**Sayfa alıntısı**
________________________
Kılıçdaroğlu Gezi Parkı Davası tutuklularının aileleri ile buluştu

Yayın tarihi: 15 Mayıs 2022 Pazar 12:55 pm - Güncelleme: 15 Mayıs 2022 Pazar 4:29 pm

Cumhuriyet Halk Partisi Genel Başkanı Kemal Kılıçdaroğlu, İstanbul’da Gezi Parkı Davası tutuklularının aileleri ile bir araya geldi.

CHP Genel Başkanı Kemal Kılıçdaroğlu, CHP İstanbul İl Başkanı Canan Kaftancıoğlu, Kadın Kolları Genel Başkanı Aylin Nazlıaka, İstanbul Büyükşehir Belediye Başkanı Ekrem İmamoğlu ve milletvekilleri ile birlikte Gezi davasında hukuksuz biçimde 18 yıl hapisle cezalandırılan 8 ismin aileleriyle ile bir araya geldi.
________________________
**Veriler**

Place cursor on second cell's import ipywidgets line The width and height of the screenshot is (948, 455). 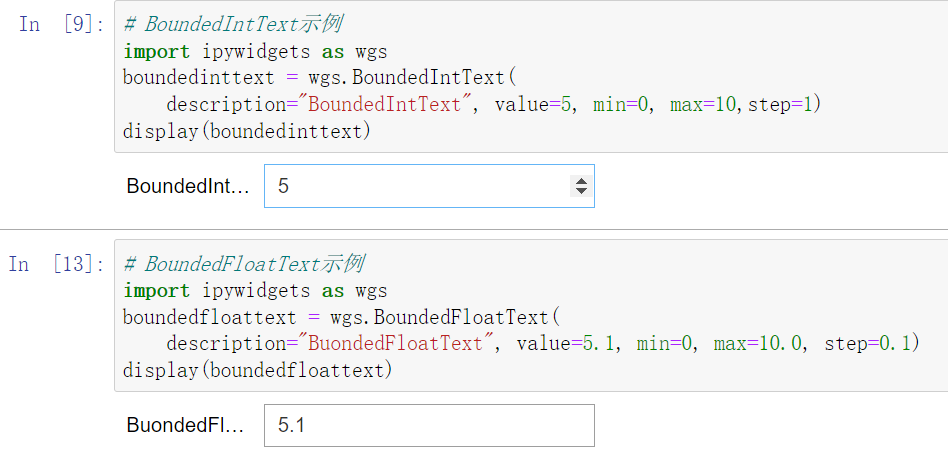point(254,291)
________________________
**Kısa alıştırma**
Gezi Parkı Davası haberine göre, Kılıçdaroğlu'nun ailelerle buluşmasında yanında bulunan ve adı verilen kişileri unvanlarıyla birlikte yazın.

**Alıştırmanın çözümü**
- Canan Kaftancıoğlu, CHP İstanbul İl Başkanı
- Aylin Nazlıaka, Kadın Kolları Genel Başkanı
- Ekrem İmamoğlu, İstanbul Büyükşehir Belediye Başkanı